De metallische vorm van curium wordt bereid door de reductie van curium III-fluoride (CmF3) met behulp van metallisch barium of lithium.
Curium toepassingen
O 242cm en de 244Cm vertoont hoge radioactieve activiteit (1012 om 10 uur15 Bq.g-1), daarom werden ze bestudeerd als warmtebronnen voor energieopwekking in ruimtevaartprogramma's. De hoge kosten en operationele moeilijkheden maakten de aanvraag echter onbetaalbaar.
Toch is de 244Cm werd zelfs de ruimte in gestuurd om een alfadeeltjesstraler te zijn in röntgenspectrometrie-apparaten voor het analyseren van Mars-gesteenten.
O 242Cm werd gebruikt om een isotoop te produceren 238Stabieler Pu, toegepast bij het genereren van thermo-elektrische energie in apparaten, waaronder sommige modellen van pacemakers. al de 245cm en de 248Cm werden gebruikt als doelwitten voor de synthese van het nieuw ontdekte element livermorium (Lv, atoomnummer 116).
geschiedenis van curium
Curium is niet zo beroemd als plutonium en uranium, de bekendste elementen van de actinidereeks.
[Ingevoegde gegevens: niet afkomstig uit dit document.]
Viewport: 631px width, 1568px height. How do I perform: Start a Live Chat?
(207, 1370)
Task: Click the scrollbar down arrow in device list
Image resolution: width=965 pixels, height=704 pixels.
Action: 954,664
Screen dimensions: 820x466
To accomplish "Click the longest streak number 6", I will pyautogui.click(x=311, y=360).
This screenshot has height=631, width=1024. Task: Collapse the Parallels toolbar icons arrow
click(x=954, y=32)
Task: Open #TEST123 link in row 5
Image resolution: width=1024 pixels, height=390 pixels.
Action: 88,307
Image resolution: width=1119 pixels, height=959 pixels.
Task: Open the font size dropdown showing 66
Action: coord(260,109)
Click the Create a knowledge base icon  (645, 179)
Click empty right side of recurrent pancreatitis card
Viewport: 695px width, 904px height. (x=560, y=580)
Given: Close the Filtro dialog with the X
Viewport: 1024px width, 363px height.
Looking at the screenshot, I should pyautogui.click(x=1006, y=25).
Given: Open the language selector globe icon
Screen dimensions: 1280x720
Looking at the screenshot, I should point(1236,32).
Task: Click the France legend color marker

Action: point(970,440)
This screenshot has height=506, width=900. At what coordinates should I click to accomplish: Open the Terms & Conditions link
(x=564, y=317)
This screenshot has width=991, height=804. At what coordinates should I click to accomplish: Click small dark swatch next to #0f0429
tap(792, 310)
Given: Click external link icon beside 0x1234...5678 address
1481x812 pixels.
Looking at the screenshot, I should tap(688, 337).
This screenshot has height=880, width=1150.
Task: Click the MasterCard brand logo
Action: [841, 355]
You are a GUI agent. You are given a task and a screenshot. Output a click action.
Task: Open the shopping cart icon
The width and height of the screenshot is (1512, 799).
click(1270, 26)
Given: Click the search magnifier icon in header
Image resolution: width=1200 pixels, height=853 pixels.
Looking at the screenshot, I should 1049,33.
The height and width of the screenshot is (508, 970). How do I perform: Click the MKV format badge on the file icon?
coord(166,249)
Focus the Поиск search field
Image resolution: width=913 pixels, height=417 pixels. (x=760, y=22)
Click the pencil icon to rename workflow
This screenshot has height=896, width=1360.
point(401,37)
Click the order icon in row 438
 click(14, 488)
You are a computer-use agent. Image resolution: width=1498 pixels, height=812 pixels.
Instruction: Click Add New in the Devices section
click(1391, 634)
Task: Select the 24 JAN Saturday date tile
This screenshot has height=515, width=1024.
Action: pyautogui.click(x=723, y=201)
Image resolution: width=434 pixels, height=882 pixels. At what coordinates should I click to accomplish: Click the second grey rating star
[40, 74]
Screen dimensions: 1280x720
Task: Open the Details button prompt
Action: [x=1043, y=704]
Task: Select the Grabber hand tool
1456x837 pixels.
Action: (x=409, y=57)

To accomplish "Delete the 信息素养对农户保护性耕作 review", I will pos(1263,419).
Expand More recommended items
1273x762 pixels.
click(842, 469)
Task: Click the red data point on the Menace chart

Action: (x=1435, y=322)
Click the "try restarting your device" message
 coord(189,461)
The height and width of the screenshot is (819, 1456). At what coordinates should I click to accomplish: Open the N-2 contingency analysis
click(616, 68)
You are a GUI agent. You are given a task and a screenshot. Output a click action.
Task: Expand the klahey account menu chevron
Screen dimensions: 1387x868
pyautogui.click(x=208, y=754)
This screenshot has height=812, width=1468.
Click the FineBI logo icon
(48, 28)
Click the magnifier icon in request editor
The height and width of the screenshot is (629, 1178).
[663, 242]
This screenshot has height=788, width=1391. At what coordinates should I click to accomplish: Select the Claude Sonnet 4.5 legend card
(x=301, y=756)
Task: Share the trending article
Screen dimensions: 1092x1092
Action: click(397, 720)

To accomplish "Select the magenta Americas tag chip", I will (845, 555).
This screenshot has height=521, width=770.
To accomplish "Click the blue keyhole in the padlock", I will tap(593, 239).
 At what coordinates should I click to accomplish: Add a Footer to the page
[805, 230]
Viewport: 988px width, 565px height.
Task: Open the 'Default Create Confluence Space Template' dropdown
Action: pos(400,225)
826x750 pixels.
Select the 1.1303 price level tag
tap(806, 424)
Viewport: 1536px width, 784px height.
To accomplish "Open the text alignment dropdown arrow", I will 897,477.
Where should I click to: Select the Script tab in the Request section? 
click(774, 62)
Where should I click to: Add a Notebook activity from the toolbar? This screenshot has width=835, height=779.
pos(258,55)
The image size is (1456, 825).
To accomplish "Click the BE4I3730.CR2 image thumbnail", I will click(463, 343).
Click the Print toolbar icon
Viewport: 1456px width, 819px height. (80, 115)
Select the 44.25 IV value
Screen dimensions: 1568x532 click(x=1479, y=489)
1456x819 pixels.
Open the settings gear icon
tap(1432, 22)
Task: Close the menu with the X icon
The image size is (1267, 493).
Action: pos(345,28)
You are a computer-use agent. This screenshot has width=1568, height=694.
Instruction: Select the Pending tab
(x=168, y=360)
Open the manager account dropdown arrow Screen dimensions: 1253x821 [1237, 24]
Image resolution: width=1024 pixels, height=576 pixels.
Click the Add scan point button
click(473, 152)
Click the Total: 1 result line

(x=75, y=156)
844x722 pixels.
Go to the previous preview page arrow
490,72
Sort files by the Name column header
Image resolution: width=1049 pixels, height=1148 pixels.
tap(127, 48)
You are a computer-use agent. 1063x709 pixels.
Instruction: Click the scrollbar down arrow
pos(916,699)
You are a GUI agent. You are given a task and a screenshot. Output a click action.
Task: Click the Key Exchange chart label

Niet gevonden in de natuur, het was voorbereid (meer specifiek de 242Cm) eerst in 1944 door Seaborg, James en Ghiorso, bombarderen een kern van 239Pu met alfadeeltjes. Kort daarna, element 95, americium, werd ook ontdekt.
Het team, dankzij Tweede Wereldoorlog, hield de twee bevindingen verborgen. Echter, op Wapenstilstand, 11 november 1945, sprak Seaborg zelf in een Amerikaans televisieprogramma, de kinderquiz, over de ontdekking van de twee nieuwe elementen.
Element 96 is genoemd ter ere van het echtpaar Pierre en Marie Curie, die een revolutie teweegbracht in de wetenschap met zijn ontdekkingen over de radioactiviteit.